As the day draws to its last close in the fairy colouring of the long afterglow, people come back to their evening meal--a regular hour and moment, here where divisions of time seem so uncared for that no older man or woman could accurately know their age; unless they date from some well-known event recorded by the foreigner.
(In other places people have told me, it was so many bread-fruit seasons ago; it was when such a ship was here.)
Magongi, the owner of our hut, returning from his fishing, drops a fish or two at our posts, according to Samoan etiquette and in honour to guests and chiefs like ourselves. Faces are turned from gazing at the sea, toward the houses where meals are getting ready.
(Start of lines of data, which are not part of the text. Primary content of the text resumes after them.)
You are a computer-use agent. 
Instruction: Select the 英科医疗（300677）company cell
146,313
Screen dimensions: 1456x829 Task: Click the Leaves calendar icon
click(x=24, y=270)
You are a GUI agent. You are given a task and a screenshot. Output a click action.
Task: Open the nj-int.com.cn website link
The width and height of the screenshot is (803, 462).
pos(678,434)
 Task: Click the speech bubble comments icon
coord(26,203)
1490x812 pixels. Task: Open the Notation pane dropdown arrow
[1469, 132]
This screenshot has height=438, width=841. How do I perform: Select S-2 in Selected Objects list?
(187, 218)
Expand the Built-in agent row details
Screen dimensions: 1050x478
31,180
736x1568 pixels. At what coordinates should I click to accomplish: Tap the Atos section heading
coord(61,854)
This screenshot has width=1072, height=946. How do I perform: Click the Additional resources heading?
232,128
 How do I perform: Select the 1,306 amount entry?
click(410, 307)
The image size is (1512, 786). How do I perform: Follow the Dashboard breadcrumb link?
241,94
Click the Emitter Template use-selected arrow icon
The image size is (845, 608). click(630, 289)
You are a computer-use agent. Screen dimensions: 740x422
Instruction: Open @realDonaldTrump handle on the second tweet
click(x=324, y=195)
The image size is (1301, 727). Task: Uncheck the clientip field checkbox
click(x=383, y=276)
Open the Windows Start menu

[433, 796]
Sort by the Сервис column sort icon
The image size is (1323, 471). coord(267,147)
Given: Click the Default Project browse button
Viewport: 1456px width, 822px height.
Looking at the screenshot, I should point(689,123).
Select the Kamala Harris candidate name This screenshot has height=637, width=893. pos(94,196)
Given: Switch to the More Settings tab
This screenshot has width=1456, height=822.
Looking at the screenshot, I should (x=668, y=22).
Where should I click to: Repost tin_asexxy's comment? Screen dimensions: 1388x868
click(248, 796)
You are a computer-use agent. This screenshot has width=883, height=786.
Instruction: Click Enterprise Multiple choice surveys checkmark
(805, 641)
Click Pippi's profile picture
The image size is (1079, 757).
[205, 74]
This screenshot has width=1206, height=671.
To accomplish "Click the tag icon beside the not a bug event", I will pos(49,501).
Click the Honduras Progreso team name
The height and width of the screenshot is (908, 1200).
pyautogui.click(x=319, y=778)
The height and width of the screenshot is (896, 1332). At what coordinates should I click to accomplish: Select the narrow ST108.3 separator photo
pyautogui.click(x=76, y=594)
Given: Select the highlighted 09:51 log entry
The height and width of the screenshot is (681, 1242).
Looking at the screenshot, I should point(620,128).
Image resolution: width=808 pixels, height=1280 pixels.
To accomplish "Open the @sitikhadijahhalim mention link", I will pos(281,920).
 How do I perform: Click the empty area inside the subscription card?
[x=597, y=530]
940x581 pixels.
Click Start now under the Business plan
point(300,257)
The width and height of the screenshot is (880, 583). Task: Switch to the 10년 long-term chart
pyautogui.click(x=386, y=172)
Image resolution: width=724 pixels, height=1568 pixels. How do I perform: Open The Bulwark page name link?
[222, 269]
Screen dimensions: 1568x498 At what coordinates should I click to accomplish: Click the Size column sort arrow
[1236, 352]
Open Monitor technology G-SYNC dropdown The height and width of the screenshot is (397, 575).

The young people give up their seats on the little platforms, or “lookouts” by the sea, and the lover confides his courtship, in Polynesian way, to others to continue for him.
This evening, as every evening, with the last afterglow, in each hut of the village, with the lighting of fire or lamp, comes the sound of the evening prayer before meal. In pagan days, with the lighting of the evening fire (meant for light), in the hollow basin scooped out in the centre of the hut, after a libation to the gods _outside_, thrown out between the posts, the Samoan prayed a prayer like this:
“Sail by, O Gods! and let us be: Ye unknown Gods, who haunt the sea.”
When I hear the sound of the evening hymn, fixed and certain like all their habits, I recall this prayer, so full of the future that has come upon these dwellers in islands, and has brought with our faith and our ideas--the latter certainly misunderstood--a slow extinction of their past and of their very existence. For in all Polynesia, though arrested now for a time, there has been within the hundred years from discovery a fading away. As the Tahitian song says:
“The coral will grow and man must perish.”
I have been telling of the influence of missionaries upon old customs, such as dances. Let me say something further.
I want to note that it was easier to get the Samoans to accept any form of Christian worship because their religion was simpler than that of the other islands. They were free from a great many horrors--the belief in the necessity of human sacrifice. They hated cannibalism. Their heavier nature had never led them to such immorality as tempted other South Sea Islanders, who thereby resemble us more.